In bewußter Abkehr von bis dahin existierenden Insellösungen soll die Informationsverarbeitung, mit der in aller Regel EDV gemeint ist, als ganzheitliches, unterstützendes System eingeführt werden. Zu Beginn der 90er bedeutete dies die umfassende Einführung grafisch orientierter Systeme wie Windows, Office und insbesondere die Mail-Funktion innerhalb der Verwaltung. Mit zunehmendem Einsatz wandelte sich aber der Anspruch von einer software-seitigen Orientierung zu einer geschäftsprozessunterstützenden Funktion. Integrierte Systeme, die Information auf verschiedensten Eben anbieten und auch Frühwarnfunktionen besitzen, werden zunehmend angestrebt.


Einführung von künstlichen Wettbewerb zur Erhöhung der Produkt- und Dienstleistungsqualität

Eines der größten Probleme bei der Einführung von Produkten in Verwaltungen ist die Monopol-Stellung, die eine Verwaltung in vielen Bereichen besitzt. Diese Monopolstellung zwingt, anders als im Wettbewerb, nicht zu einer kontinuierlichen Verbesserung der Produkte (wie das Beispiel des autos "Trabant" zeigt). Um diesen innovativen Druck zu erzeugen, wird im NSM künstlicher Wettbewerb eingeführt. Kommunen vergleichen anhand vorher festgelegter Kennzahlen die erbrachten Leistungen, was die teuer produzierenden Gemeinden dazu zwingt, ihre Leistungserstellung zu überdenken. Es gibt aber neben interkommunalen Vergleichen auch Beispiele für den echten Vergleich mit dem Markt, wie z.B. bei den kommunalen Gebäudemanagement-Organisationen, die sich mit Immobileinbetrieben über Mieten u.ä. vergleichen können.

Bewertung

Das neue Steuerungsmodell hat Anfang der 90er Jahre grundsätzlich den Ansatz eines praktikablen und zukunftsweisenden Modells gehabt. Der ganzheitliche Ansatz dieses Modells hat sich jedoch nie richtig durchsetzen können. Dies liegt zum einen sicher an der Unverbindlichkeit, da es nie als Verpflichtung in Form eines Gesetzes o.ä. erlassen wurde. Viele Gemeinden haben jedoch einzelne Elemente eingesetzt oder auf dem NSM aufbauend umfassende Reformen eingeleitet, die im Endeffekt aber nur zu rudimentären Verbesserungen führten.

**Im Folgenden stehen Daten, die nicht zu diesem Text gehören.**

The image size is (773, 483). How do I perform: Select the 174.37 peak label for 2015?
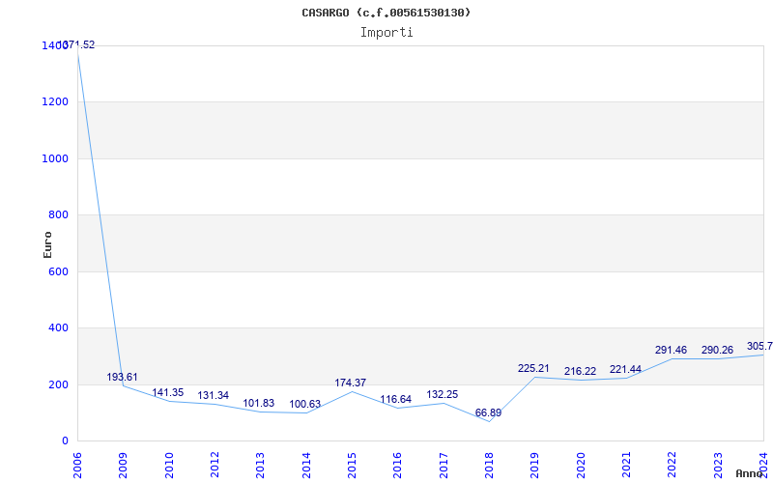(x=351, y=383)

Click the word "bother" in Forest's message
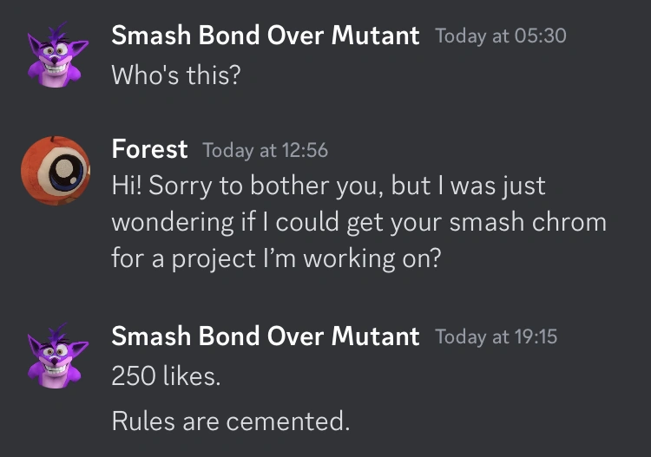tap(284, 186)
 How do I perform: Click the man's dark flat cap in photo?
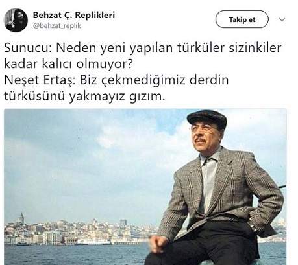[x=207, y=119]
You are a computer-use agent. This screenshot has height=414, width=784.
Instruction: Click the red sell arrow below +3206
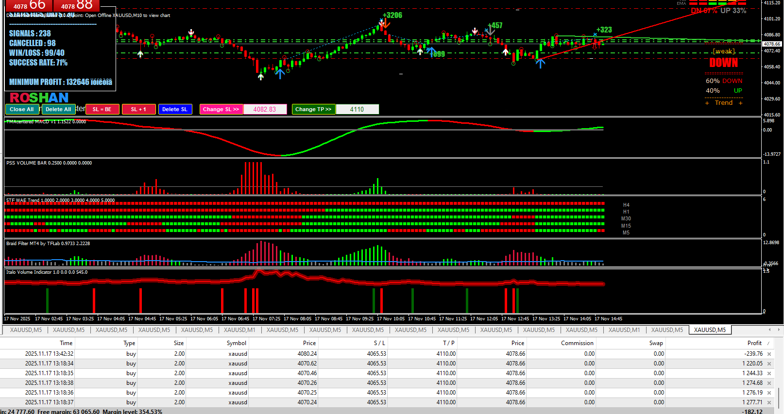pos(386,24)
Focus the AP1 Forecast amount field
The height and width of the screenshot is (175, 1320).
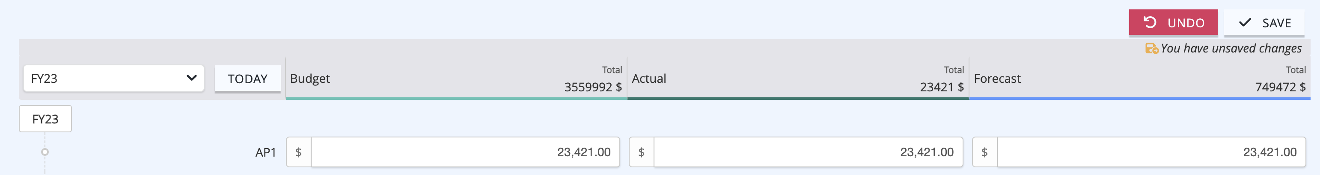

Das größte Problem des Neuen Steuerungsmodells war aber seine einseitige Orientierung an der inneren Organisation. Grund dafür war sicher die Urheberschaft durch die KGSt, die sich auch in erster Linie als Organisationsberater ansieht. Dies führte dazu, dass finanzwirtschaftliche Instrumente nur sehr vage oder gar nicht im NSM enthalten sind. Deutlich wird dies an der Budgetierung, die nur sehr vage beschrieben wird, oder an der Produktdefinition, die zwar ausführlich beschrieben wird, aber keine kostenmäßige Definition erfuhr. Leistungen werden so nur vage definiert werden. Was beispielsweise ist genau die Leistung einer Schule? Und vor allem: Wie kann man die Qualität messen? Wichtig ist daher oftmals ein Qualitätsindikator, der sich auch an Kosten orientieren muss.

Um den Weg von einer Verwaltung im herkömmlichen Stil zu einem modernen Dienstleistungsbetrieb zu gehen, bedarf es finanzwirtschaftlicher Instrumente, die den tatsächlichen Ressourcenverbrauch und die Kosten eines Produktes darstellen. Diese hat das NSM nie abgebildet, so dass sein Scheitern als flächendeckendes Modell vorprogrammiert war. Dieser unterlassene Schritt wird nun mit dem Neuen Kommunalen Finanzmanagement gegangen, das durch seine relativ stringente Orientierung an Instrumenten, wie sie in der Privatwirtschaft üblich sind (doppelte Buchführung, Finanzrechnung, Kosten- und Leistungsrechnung), einen hoffentlich erfolgreicheren Weg gehen wird. Und dem Neuen Steurungsmodell durch seinen immanenten Zwang zum Handeln vielleicht zu neuer Blüte verhilft.